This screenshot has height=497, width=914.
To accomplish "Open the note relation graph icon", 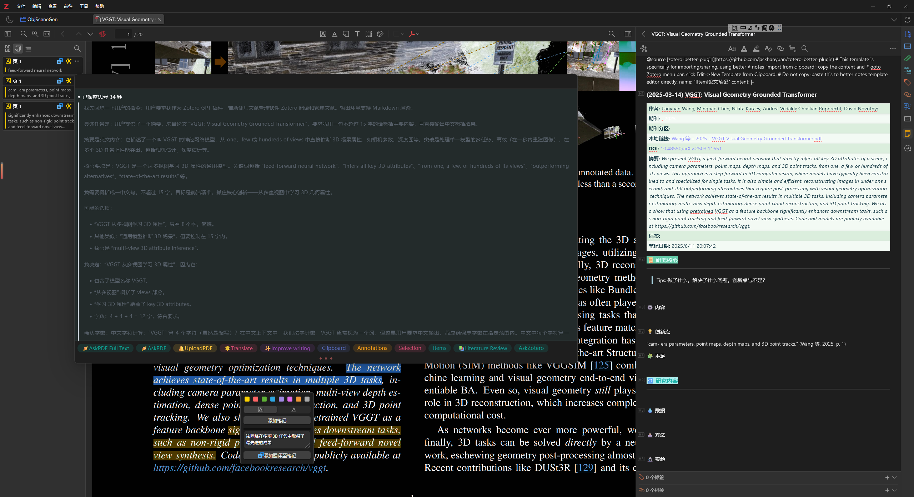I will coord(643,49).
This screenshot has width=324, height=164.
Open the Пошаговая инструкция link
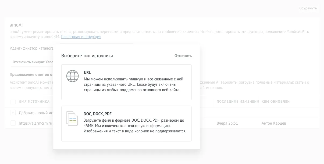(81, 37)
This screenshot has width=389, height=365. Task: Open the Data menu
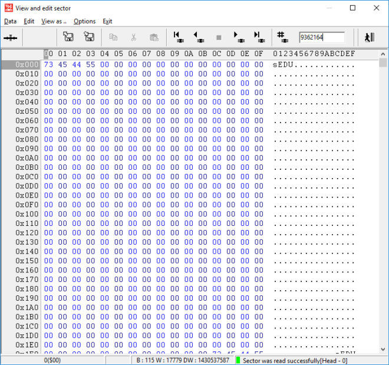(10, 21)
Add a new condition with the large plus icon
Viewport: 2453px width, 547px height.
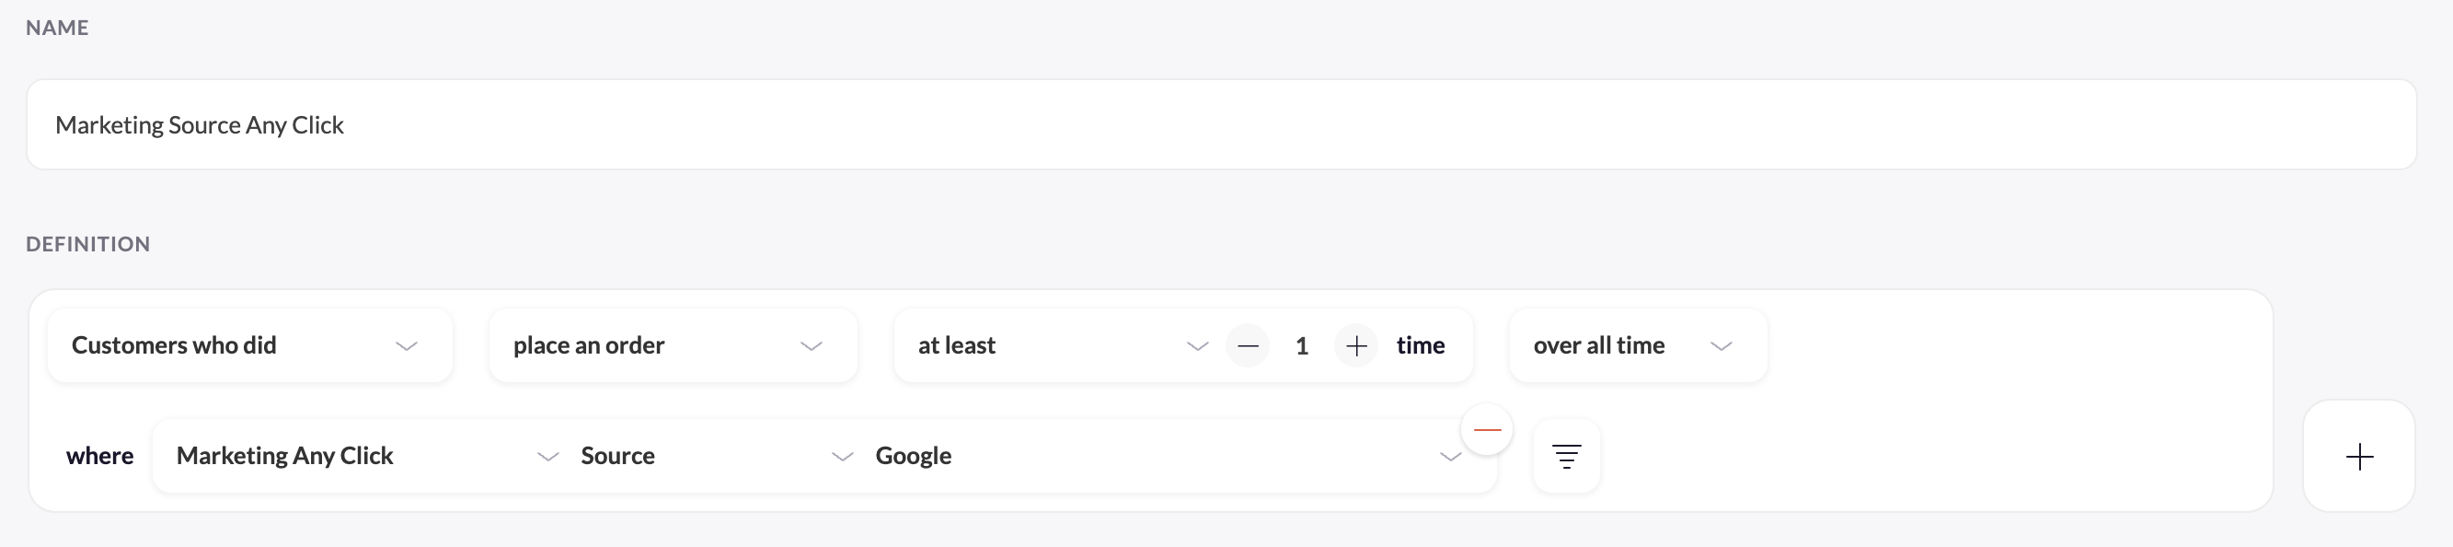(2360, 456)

══════

Directions: Please retype the stretch from the line containing "This screenshot has width=389, height=365." through the end of the rows, leaving the pictures out.

Response to the task:
This screenshot has width=389, height=365. Task: Open the Data menu
(10, 21)
Add a new condition with the large plus icon
Viewport: 2453px width, 547px height.
(2360, 456)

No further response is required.